▶ Input for this task:
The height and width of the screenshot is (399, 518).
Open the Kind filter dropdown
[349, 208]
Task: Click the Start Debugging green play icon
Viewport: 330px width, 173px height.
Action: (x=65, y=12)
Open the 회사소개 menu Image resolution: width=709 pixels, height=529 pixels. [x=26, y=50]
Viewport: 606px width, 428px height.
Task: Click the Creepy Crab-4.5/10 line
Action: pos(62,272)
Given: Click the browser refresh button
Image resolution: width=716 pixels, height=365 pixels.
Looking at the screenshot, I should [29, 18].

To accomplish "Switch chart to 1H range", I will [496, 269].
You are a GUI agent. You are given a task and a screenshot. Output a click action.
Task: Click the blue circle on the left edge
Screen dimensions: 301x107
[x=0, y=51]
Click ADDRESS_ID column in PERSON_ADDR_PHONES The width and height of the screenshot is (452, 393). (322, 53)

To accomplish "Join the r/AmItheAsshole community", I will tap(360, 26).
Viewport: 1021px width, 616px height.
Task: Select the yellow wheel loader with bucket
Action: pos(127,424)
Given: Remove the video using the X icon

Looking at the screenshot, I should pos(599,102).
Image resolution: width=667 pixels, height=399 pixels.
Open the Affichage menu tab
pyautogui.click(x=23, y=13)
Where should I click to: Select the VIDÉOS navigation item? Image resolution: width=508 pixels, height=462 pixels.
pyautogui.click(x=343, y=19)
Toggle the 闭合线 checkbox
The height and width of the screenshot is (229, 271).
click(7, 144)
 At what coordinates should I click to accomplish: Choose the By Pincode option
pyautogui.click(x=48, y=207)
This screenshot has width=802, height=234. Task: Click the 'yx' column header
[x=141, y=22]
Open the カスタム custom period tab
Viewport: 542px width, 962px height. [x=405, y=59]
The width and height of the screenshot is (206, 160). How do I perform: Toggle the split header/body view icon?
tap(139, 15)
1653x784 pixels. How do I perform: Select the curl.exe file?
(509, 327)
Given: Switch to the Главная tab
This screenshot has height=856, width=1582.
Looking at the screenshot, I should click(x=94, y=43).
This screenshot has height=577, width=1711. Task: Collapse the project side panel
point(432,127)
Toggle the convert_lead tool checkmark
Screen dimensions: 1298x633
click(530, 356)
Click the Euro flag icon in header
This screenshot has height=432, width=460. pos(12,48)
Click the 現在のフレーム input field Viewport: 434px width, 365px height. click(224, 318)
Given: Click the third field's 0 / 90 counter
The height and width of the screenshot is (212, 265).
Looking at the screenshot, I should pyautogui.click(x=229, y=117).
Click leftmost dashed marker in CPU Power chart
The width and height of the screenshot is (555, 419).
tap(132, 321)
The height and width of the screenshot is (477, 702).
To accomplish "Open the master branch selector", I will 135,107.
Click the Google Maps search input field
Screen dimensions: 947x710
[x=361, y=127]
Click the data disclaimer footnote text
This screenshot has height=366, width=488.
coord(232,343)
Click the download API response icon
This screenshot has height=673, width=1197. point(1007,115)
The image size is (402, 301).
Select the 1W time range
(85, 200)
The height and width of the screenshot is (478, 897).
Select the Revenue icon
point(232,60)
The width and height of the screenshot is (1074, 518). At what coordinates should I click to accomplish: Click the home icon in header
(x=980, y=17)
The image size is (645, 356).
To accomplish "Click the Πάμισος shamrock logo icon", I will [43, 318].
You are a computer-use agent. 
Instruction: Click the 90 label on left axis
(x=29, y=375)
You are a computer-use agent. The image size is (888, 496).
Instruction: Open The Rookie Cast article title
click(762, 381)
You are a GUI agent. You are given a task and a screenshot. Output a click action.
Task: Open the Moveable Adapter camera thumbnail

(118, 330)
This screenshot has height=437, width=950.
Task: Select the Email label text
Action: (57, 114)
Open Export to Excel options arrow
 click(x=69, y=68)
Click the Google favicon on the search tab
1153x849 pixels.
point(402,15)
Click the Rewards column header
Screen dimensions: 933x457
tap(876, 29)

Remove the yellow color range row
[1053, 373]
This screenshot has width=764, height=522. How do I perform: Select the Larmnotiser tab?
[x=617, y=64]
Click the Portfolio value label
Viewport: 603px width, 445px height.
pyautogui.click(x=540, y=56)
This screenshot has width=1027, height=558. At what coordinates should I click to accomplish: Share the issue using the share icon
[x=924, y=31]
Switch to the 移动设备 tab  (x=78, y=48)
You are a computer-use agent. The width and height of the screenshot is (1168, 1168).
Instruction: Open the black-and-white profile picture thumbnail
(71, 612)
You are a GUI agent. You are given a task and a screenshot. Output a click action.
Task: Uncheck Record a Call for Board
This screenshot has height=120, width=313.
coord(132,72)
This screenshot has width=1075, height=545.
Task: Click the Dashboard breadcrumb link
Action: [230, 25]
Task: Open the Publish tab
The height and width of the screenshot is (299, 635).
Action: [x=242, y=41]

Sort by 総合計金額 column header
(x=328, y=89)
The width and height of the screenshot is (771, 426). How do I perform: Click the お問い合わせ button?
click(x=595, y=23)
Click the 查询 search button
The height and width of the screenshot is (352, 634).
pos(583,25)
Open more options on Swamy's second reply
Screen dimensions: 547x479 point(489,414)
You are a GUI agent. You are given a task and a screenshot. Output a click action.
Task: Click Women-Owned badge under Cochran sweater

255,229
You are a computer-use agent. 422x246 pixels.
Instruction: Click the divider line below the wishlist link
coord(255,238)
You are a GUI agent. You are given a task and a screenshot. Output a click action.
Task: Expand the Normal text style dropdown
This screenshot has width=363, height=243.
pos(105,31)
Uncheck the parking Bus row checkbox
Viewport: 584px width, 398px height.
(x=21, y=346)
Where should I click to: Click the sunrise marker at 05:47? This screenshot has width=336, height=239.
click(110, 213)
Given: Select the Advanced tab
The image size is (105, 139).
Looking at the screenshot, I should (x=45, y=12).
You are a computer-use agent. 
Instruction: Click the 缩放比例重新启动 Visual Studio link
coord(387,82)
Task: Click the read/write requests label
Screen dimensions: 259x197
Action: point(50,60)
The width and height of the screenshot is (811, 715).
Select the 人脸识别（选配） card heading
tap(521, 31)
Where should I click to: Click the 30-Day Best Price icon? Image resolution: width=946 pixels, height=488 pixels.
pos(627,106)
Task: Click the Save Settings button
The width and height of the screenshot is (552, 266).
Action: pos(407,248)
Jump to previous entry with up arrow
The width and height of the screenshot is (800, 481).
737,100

▶ What to produce:
Print nothing but the lines from the one containing "Instruction: Click the divider" through the end of the listing above, exactly as written.

▶ Worked solution:
Instruction: Click the divider line below the wishlist link
coord(255,238)
You are a GUI agent. You are given a task and a screenshot. Output a click action.
Task: Expand the Normal text style dropdown
This screenshot has width=363, height=243.
pos(105,31)
Uncheck the parking Bus row checkbox
Viewport: 584px width, 398px height.
(x=21, y=346)
Where should I click to: Click the sunrise marker at 05:47? This screenshot has width=336, height=239.
click(110, 213)
Given: Select the Advanced tab
The image size is (105, 139).
Looking at the screenshot, I should (x=45, y=12).
You are a computer-use agent. 
Instruction: Click the 缩放比例重新启动 Visual Studio link
coord(387,82)
Task: Click the read/write requests label
Screen dimensions: 259x197
Action: point(50,60)
The width and height of the screenshot is (811, 715).
Select the 人脸识别（选配） card heading
tap(521, 31)
Where should I click to: Click the 30-Day Best Price icon? Image resolution: width=946 pixels, height=488 pixels.
pos(627,106)
Task: Click the Save Settings button
The width and height of the screenshot is (552, 266).
Action: pos(407,248)
Jump to previous entry with up arrow
The width and height of the screenshot is (800, 481).
737,100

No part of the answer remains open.